Tribuna

Salvador Gutiérrez Solís

@gutisolis

Llanto por una librería que cierra

Una ciudad, y una sociedad, que no llora a sus librerías que cierran debería dedicar un minuto para examinarse en el espejo de la verdad

Llanto por una librería que cierra

Llanto por una librería que cierra

El que una librería cierre en la ciudad, en cualquier ciudad, no es un asunto menor, y así debe entenderse. Y sentirse. Con referencia acudimos a esas frases y expresiones hechas, manidas por el uso y por la repetición, y que por eso no dejan de ser ciertas. Espacios de libertad, lugares de encuentro y conocimiento, puerta de los sueños, contenedor de historias, y seguro que hay mil más a emplear, para referirnos a una librería. Y todas son ciertas, todas válidas. Además de estas virtudes, repetidas y ciertas, insisto, para mí las librerías cuentan con el valor de aquellos videoclubess, sobre todo los de confianza, que tanto visitábamos hace un par de décadas, antes de que las plataformas impusieran su autoridad, para nuestra comodidad y desgracia de nuestros bolsillos.

Me refiero a la prescripción, y que no deja de ser el recomendarle algo a alguien que le puede gustar o sentarle bien. Los farmacéuticos lo son, por ejemplo. Aquellos empleados de videoclubs, nada más ver al cliente y comprobar en su historial los últimos alquileres, sabían perfectamente cuál película (y cuál no) debían de recomendarle a quien se encontraban al otro lado del mostrador. La nueva de Chuck Norris, si había devorado todo Charles Bronson, Scorsese, si había alquilado tres veces El Padrino o la nueva de Bruce Willis si iba cargado con un arsenal de pipas, palomitas y refrescos.

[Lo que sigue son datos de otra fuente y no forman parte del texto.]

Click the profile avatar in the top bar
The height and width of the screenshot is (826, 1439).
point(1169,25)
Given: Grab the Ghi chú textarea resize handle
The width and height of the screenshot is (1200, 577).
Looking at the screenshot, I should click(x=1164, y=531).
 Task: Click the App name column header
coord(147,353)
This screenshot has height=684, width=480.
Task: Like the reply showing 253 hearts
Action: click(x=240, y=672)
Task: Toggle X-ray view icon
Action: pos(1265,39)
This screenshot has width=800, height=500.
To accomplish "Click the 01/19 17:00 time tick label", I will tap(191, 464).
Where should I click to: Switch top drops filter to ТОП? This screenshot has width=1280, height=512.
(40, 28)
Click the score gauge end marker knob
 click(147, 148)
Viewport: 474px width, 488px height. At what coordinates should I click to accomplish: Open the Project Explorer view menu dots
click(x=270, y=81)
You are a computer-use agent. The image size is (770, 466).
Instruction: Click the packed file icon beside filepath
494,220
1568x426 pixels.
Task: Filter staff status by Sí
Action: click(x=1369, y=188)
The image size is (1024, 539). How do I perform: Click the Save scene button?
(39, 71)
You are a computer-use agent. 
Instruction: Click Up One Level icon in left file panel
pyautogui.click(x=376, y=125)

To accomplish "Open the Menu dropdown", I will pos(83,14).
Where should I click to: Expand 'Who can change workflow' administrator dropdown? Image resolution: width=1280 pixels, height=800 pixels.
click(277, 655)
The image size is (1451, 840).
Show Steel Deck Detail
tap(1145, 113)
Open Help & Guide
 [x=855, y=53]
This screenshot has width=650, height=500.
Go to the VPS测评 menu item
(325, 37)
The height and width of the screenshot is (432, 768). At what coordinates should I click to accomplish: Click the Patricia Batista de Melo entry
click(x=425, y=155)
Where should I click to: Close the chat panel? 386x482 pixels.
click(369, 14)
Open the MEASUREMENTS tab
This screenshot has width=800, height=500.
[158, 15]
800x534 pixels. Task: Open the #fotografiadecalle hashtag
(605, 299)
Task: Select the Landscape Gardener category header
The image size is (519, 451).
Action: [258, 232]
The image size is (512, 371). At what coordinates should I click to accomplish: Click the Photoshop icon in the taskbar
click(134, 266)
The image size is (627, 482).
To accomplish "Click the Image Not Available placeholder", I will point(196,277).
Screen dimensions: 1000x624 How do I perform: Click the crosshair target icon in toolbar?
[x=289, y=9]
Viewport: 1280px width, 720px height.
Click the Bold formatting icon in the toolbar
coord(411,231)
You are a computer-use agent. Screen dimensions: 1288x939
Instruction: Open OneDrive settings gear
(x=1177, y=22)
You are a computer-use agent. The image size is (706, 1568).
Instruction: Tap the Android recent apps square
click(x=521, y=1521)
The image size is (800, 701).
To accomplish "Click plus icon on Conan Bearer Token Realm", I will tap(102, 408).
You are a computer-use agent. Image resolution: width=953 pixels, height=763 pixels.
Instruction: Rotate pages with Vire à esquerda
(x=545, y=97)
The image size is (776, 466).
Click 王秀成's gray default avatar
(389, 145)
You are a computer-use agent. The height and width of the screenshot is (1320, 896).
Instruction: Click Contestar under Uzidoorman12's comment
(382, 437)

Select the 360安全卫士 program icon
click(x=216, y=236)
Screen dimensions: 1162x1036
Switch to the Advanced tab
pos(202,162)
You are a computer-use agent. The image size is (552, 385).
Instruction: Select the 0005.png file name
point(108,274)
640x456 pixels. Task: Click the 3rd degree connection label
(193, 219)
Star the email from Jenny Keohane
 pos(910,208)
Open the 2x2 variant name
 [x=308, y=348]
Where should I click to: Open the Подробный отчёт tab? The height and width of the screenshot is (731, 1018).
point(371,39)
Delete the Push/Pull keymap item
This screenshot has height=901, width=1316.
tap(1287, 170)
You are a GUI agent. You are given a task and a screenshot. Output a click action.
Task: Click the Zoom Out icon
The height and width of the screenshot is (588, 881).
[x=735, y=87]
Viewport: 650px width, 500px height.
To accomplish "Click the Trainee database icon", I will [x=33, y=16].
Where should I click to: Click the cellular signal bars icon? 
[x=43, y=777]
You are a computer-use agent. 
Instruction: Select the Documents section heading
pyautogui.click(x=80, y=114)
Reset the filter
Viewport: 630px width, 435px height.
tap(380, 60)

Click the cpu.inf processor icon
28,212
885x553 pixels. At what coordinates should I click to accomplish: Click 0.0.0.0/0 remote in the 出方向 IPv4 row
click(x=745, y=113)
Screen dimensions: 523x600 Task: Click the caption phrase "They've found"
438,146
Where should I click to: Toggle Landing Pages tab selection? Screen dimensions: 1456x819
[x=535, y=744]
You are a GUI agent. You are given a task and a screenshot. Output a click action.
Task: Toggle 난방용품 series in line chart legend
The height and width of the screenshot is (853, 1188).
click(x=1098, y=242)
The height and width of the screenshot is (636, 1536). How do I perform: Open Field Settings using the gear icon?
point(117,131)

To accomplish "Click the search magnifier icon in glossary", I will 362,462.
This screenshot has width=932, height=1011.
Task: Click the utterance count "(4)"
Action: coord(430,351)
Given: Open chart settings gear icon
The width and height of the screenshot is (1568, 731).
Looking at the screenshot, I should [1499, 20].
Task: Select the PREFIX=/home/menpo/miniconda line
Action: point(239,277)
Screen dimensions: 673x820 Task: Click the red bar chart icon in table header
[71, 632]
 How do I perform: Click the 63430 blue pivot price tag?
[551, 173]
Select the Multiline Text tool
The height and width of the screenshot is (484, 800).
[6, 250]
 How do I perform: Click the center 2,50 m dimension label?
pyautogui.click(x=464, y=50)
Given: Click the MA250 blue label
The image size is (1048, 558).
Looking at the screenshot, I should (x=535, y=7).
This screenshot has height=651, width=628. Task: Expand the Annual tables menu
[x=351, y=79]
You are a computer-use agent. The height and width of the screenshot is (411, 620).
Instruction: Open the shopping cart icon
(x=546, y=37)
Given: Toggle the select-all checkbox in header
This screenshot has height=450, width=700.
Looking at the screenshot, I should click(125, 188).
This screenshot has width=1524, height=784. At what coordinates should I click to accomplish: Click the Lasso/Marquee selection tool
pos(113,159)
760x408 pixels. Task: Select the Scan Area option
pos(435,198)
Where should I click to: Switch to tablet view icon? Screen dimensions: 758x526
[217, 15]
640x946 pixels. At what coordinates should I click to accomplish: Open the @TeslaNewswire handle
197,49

En esos videoclubs muchos íbamos a ver lo que nos encontrábamos, a descubrir, como almas libres, pero casi siempre acabábamos preguntándole al encargado: ¿y esta cómo es? Y en más de una ocasión su respuesta nos reafirmaba o nos frenaba a la hora de alquilar tal o cual película. Y había quien directamente no buscaba nada y se fiaba, a pies juntillas, de las recomendaciones, y del criterio, del encargado del videoclub.

La prescripción en las librerías también ha funcionado y sigue funcionando, más de lo que imaginamos. Y La República de las Letras es un buen ejemplo de esto. Un establecimiento que ha sido, y sigue siendo, mucho más que un espacio en el que se venden libros. Porque gracias a la atención personalizada que hemos recibido, gracias a la multitud de actos (en forma de presentaciones, clubs de lectura, y demás) que ha organizado, desde el primer momento se convirtió en un activo cultural, muy vivo, de la ciudad. Y ese activo, ese latido, del que hemos disfrutado en los últimos años, va a decir adiós muy pronto, cerrando sus puertas. El que no haya un sentimiento colectivo, un malestar general, cuando cierra una librería, me parece una tragedia de similares proporciones al hecho en sí. Y sé perfectamente que se trata de un negocio y que, como tal, está sujeto a las fluctuaciones y vaivenes del mercado, lo sé. Pero si todo lo llevamos a una tabla de Excell, si todo es contabilidad a secas, nos entregamos a un mundo que no conoce de afectos, de encuentros, de personas.

Por muy cómodas que sean las condiciones que nos ofrezcan determinadas plataformas a la hora de comprar un libro, hay un tangible que nunca te podrán ofrecer y que jamás podrá ser contabilizado: el trato humano. Porque comprar un libro ha de ser siempre más que una mera transacción comercial, ya que tiene mucho de encuentro, de satisfacción, de aventura, con frecuencia. Se nos va La República de las Letras y muchos seremos los que la echaremos en falta cuando ya no esté y descubramos que el panorama cultural cordobés ha menguado, se ha reducido, y que las opciones son menos. Una ciudad, y una sociedad, que no llora a sus librerías que cierran debería dedicar un minuto para examinarse en el espejo de la verdad y encontrar aquello que no está bien, que no es como debe. Desde junio, cuando sus puertas no vuelvan a abrir, seremos menos, en todos los sentidos.